Wales ‘a devolved sports model for Kurdistan’
Nov 17 2008 by Matt Withers, Western Mail
UNDER economic embargo for years, a victim of severe hardship and racked with conflict and warfare, the Iraqi region of Kurdistan is only now gradually recovering.
Like that of many such regions, its government feels that sport can play a key role in bringing its communities together and healing old wounds.
And next month representatives will travel to a nation they feel offers an “example in building a strong and successful sporting culture across Kurdistan for the future”: Wales.
Senior members of both the Iraqi and Kurdistani governments are to attend a conference in Cardiff in December organised in collaboration with the Sports Council for Wales looking at ways sporting activity can be encouraged in “devolved regions”.
Kurdistan and Wales earned their devolved statuses in very different manners – Kurdish parties joined forces against the Iraqi government in Operation Iraqi Freedom in Spring 2003, while Wales had a narrowly-won referendum but the Kurdistanis feel they have much to learn from Wales.

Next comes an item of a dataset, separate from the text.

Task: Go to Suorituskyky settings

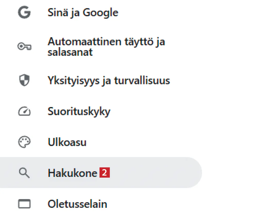Action: pos(79,112)
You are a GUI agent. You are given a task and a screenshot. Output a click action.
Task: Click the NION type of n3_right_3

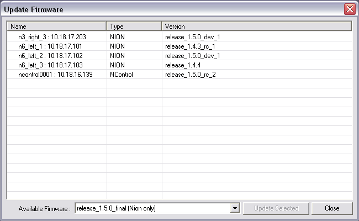click(117, 37)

“The Kurdistan Region, an autonomous region in federal Iraq, is recovering from a long period of conflict and oppression,” said Bayan Rahman, Kurdistan’s High Representative to the UK.
“We know that sport can bring communities together and improve people’s quality of life.

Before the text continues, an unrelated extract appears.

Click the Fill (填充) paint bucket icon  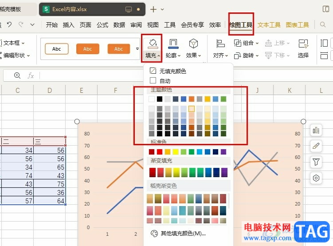point(152,44)
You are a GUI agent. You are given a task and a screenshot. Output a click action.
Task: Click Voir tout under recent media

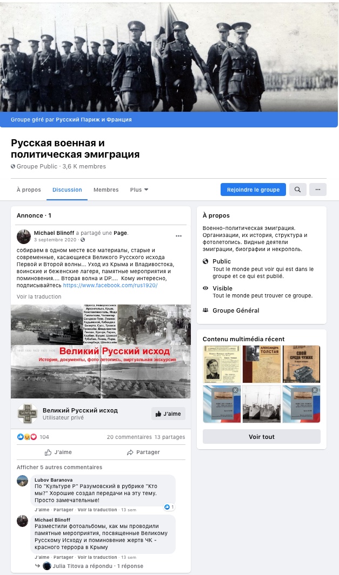[262, 437]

“We hope we will be able to learn about how sport is funded and run, how to involve women, youth and the disabled in sport, and how regions can compete in international competitions.
“We are delighted to be working with the Sports Council for Wales in hosting this conference, which will look a ways to develop a robust culture of sport in devolved regions and in federal states.”
The conference, which will be held on December 9 and 10 at the Welsh Institute of Sport in Cardiff, will be attended by both the Iraqi Sports Minister, Jasim Mohamad Jafar, and his Kurdistani equivalent, Taha Barwary.
In addition, delegates from other devolved regions, including the Catalan Sport Council and the Kosovo Basketball Federation, will share their experiences.
Ms Rahman added: “Wales punches above its weight in international competitions and has a record to be proud of, not just in the professional sporting arena but also in encouraging participation in sport at grassroots level.
“We hope to follow the Welsh example in building a strong and successful sporting culture across Kurdistan for the future.”
Sport is already popular and growing more in Kurdistan, which borders Syria, Iran and Turkey.
The Kurdish football club Arbil FC has won the Iraqi Super League for the past two years and will represent the country in this season’s Asian Champions League. Its national team, however, is not internationally recognised and so cannot compete for the World Cup.
Other popular sports in the region include volleyball, athletics, wrestling, hockey and equestrianism.
The Cardiff conference, say organisers, will concentrate on five main themes: the role of sport in post-conflict nations, building social capital through sport, increasing grassroots and elite participation in sport, regional sports funding and administration, and how regions compete internationally.
Others taking part in the conference include Olympic hurdling medallist Colin Jackson and BBC sports editor Mihir Bose.